That's better, though with such a large growth rate you will need to
anticipate network bottlenecks far ahead, and be ready to switch to
gigabit on the squids or grow the number of squids, whichever one is
cheaper. Set up MRTG or something equivalent to keep an eye on this.
Squid has a built in SNMP server that can produce some useful graphs
though MRTG.
Another method would be CARP. I haven't used it myself, but it's used
to split the load between peers based on URL. Basically a hash based
load balancing algorithm.
<cut from carp manual>
When the hosts receive an ARP request for 192.168.1.10, they both
select
one of the virtual hosts based on the source IP address in the request.

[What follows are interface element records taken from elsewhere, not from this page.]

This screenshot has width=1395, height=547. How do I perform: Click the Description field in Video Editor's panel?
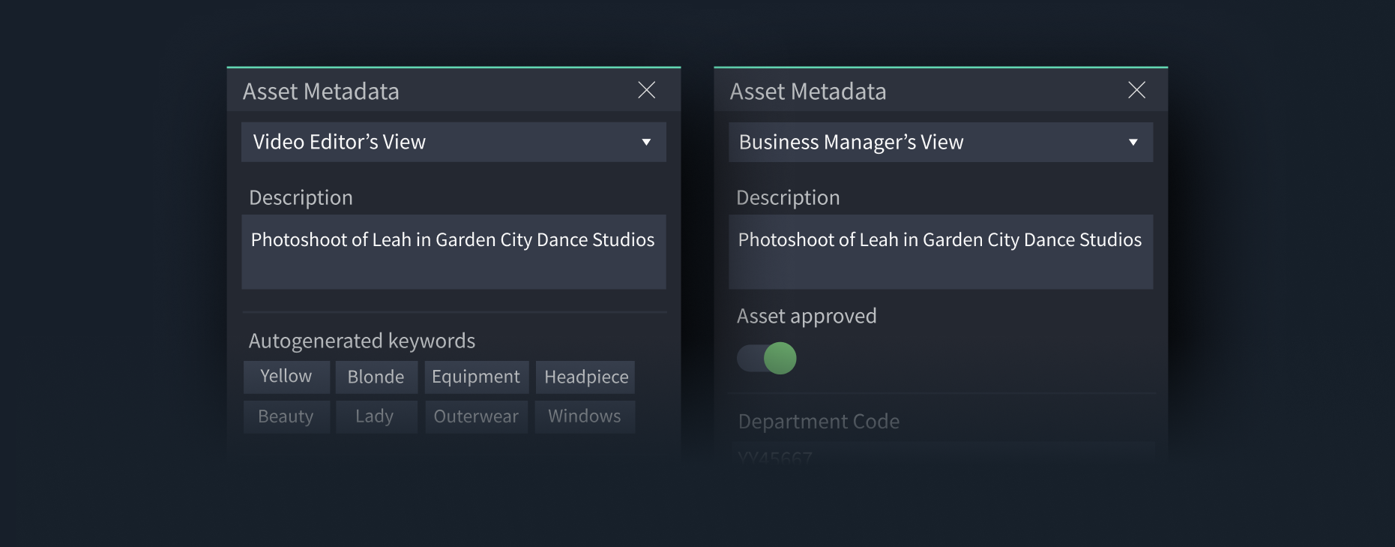(453, 251)
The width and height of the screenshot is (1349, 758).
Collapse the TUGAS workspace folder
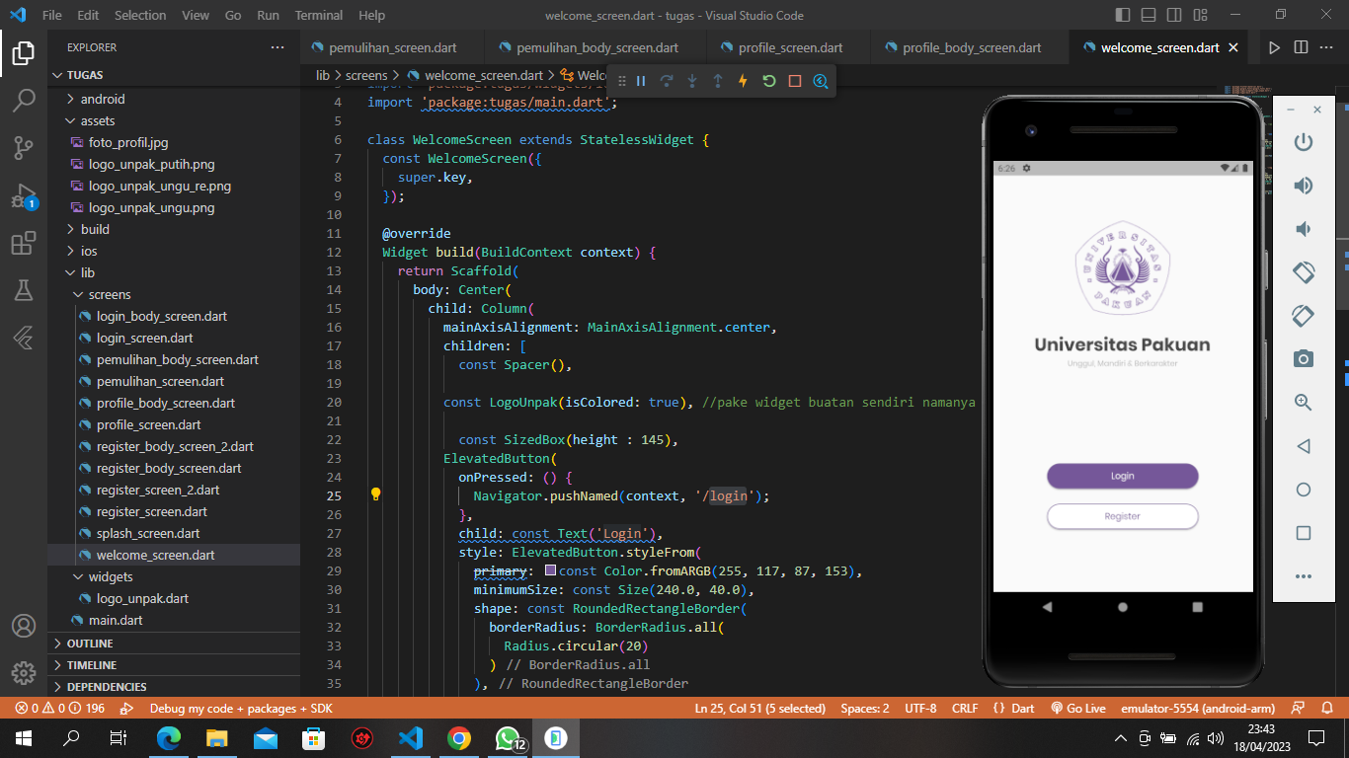point(79,74)
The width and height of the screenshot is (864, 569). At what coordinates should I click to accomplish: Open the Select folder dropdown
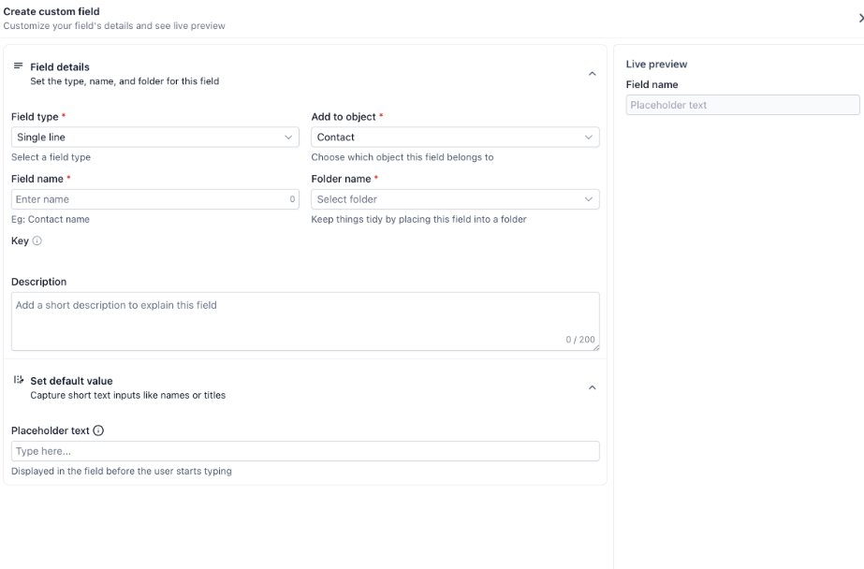pyautogui.click(x=455, y=199)
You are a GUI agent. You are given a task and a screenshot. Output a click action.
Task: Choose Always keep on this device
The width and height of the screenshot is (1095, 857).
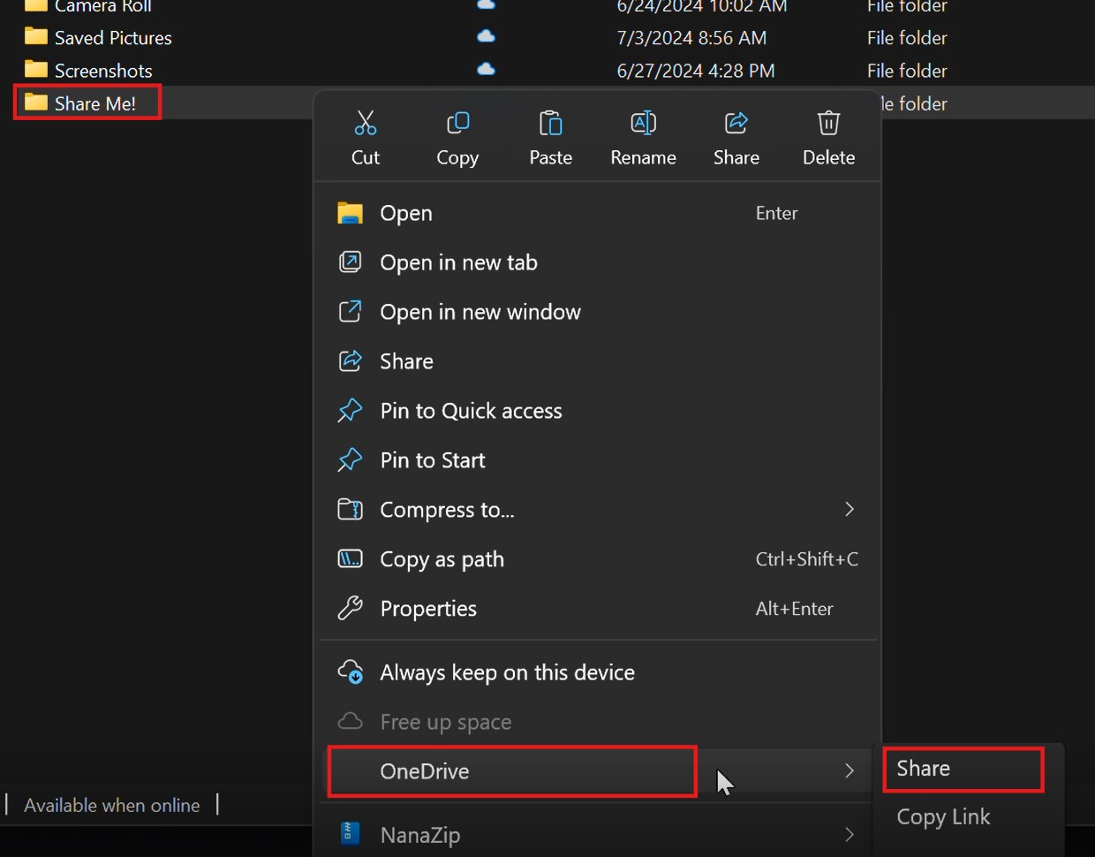pos(507,672)
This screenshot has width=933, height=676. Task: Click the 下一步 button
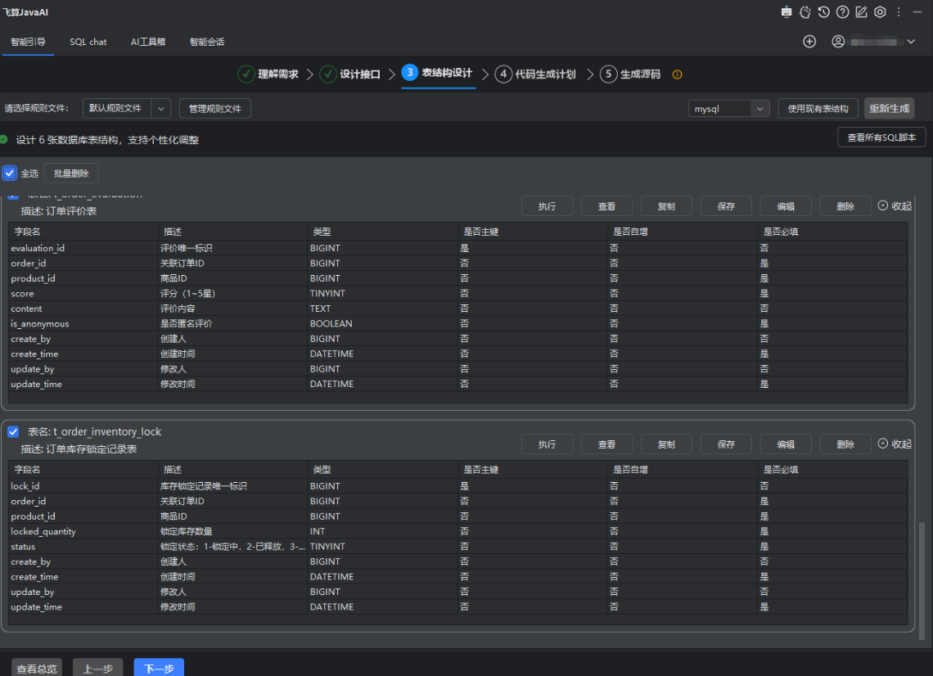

The host which is master of that virtual host will reply to the
request,
the other will ignore it.
</carp>
i think that loadbalancing is based on source ip, instead of url.
so carp wouldnt be an option.
Is that the same CARP I was looking at?
http://squid-docs.sourceforge.net/latest/html/x2398.html
If you have a load balancer with packet inspection capabilities you
can also direct traffic that way. On F5 BigIPs the facility is called
iRules. I'm pretty sure NetScaler can do that too.
That is the kinda solution iam looking for, but then without the cost we
are pretty new company without the money to buy expensive solutions. so
we prefer open source solutions.
another point:
what is your experience with ext2/3 reiserfs?
our ext3 partitions tend to get corrupted, when used for squid caches or
simular purposes.
i tend to change things to reiserfs entirely, but its just a guess.
does anyone have the same experience?
Read the flames on the LKML about ReiserFS and decide if it's stable for
production use ;-)
I've got six squids handling a similar traffic load to what you describe
(though on a smaller working set) on ext3 with no corruption issues.
No corruption issues on any other server using ext3 either. Looks like
you have a serious issue to fix there.
--
Robert Borkowski